I legami con Campobello
Campobello di Mazara non è solo il suo paese d’origine. È la base logistica e il crocevia di relazioni che legano Antonio Messina a una delle famiglie più potenti del Trapanese: i Bonafede. L’avvocato è zio di Salvatore Gentile, genero dello storico capomafia “Nardo” Bonafede nonchè marito di Laura Bonafede, la maestra amante di Matteo Messina Denaro. Messina è citato e raccontato nei “pizzini” trovati nel covo del boss dopo la sua cattura. E sarebbe stata proprio la Bonafede a rivelare la sua identità.
I suoi rapporti con gli storici capi di Campobello sono solidi e datati. Era legato non solo a Bonafede e Gentile, ma anche a Franco Luppino – identificato nei pizzini come “Perlana” – da sempre uomo di fiducia di Messina Denaro e detenuto per mafia. Messina, secondo le indagini, ha gestito insieme ad altri i proventi dell’oleificio “Fontane d’Oro”, controllato da Luppino, redistribuendo i profitti dell’attività per sostenere economicamente la latitanza del boss. Un ruolo chiave nella “cassa” della famiglia mafiosa.
È proprio lì che compare, sotto il nome di “Solimano”, descritto come uomo di grande potere, persino capace di mettere in crisi – si legge – “Laura e il suo amato capo mafia”.

 


Il narcotraffico 

La sua carriera criminale è corposa. Nel 1992 viene condannato a 7 anni per traffico di droga. La corte lo definisce figura di spicco nel narcotraffico internazionale, capace di gestire importazioni di centinaia di chili di stupefacenti. Nel 1997 è nuovamente condannato, stavolta insieme a pezzi da novanta come Francesco Messina Denaro e Franco Luppino, per traffico internazionale di morfina, eroina e cocaina.

 

È lui, Antonio Messina, ad organizzare e dirigere il traffico, mettendo a disposizione documenti falsi e risorse per agire anche all’estero. La sentenza del 2001 conferma il suo ruolo direttivo in un’associazione per delinquere, in grado di importare droga dall’Asia e distribuirla in Europa. Viene condannato a 23 anni per concorso esterno e narcotraffico.

Era capace di gestire importazioni di centinaia di chili di stupefacenti .

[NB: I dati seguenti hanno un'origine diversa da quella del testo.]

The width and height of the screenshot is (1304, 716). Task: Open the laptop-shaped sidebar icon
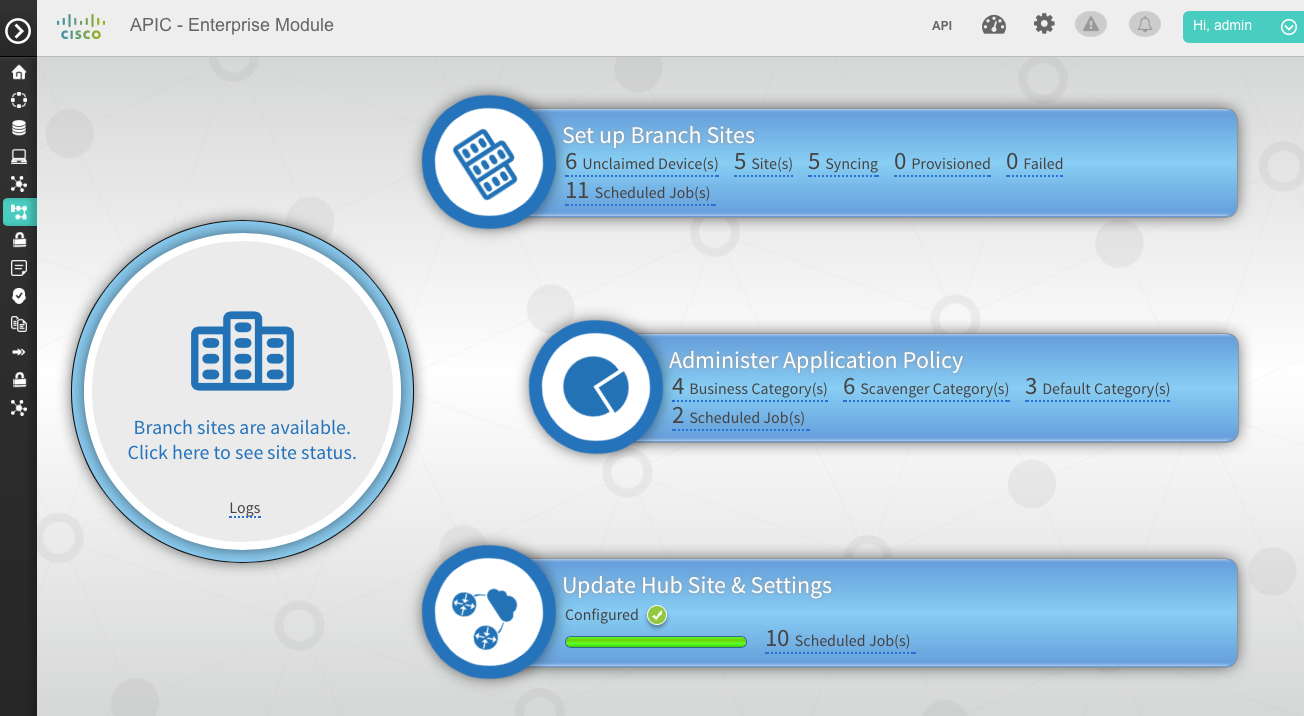(18, 156)
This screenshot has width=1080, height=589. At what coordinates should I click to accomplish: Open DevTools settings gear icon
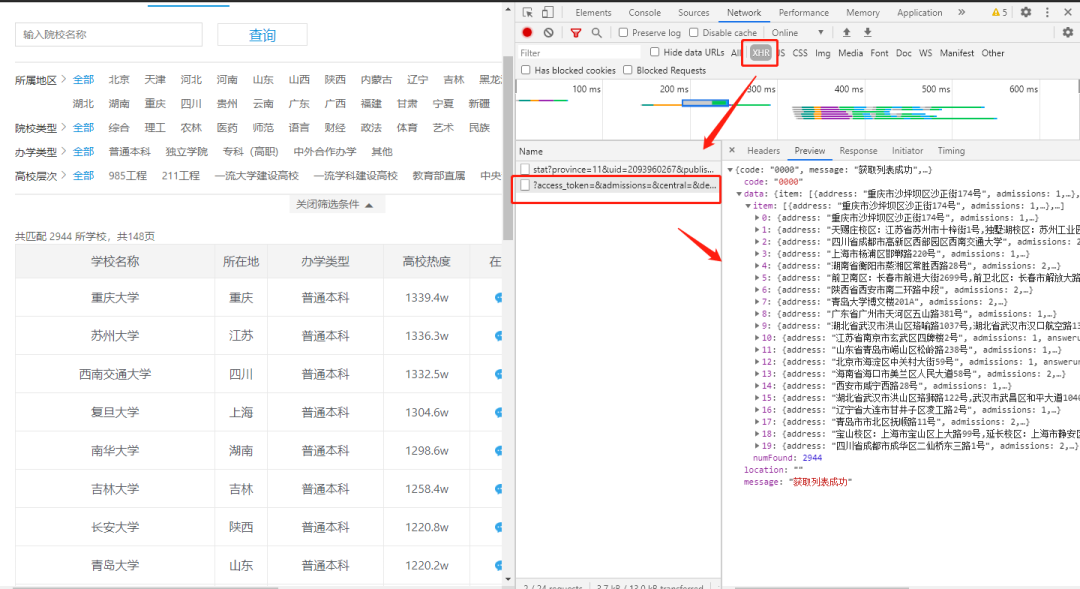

Il suo impegno nel narcotraffico internazionale ed interno era considerato versatile e costante.
Ma la sua influenza non si è mai spenta. Anche dopo la scarcerazione, le indagini dimostrano come Antonio Messina abbia continuato a gestire affari e relazioni, trasformandosi nel principale finanziatore e organizzatore delle attività economiche utili a garantire la latitanza di Matteo Messina Denaro.
Ed erano diverse le famiglie mafiose che potevano contare su di lui.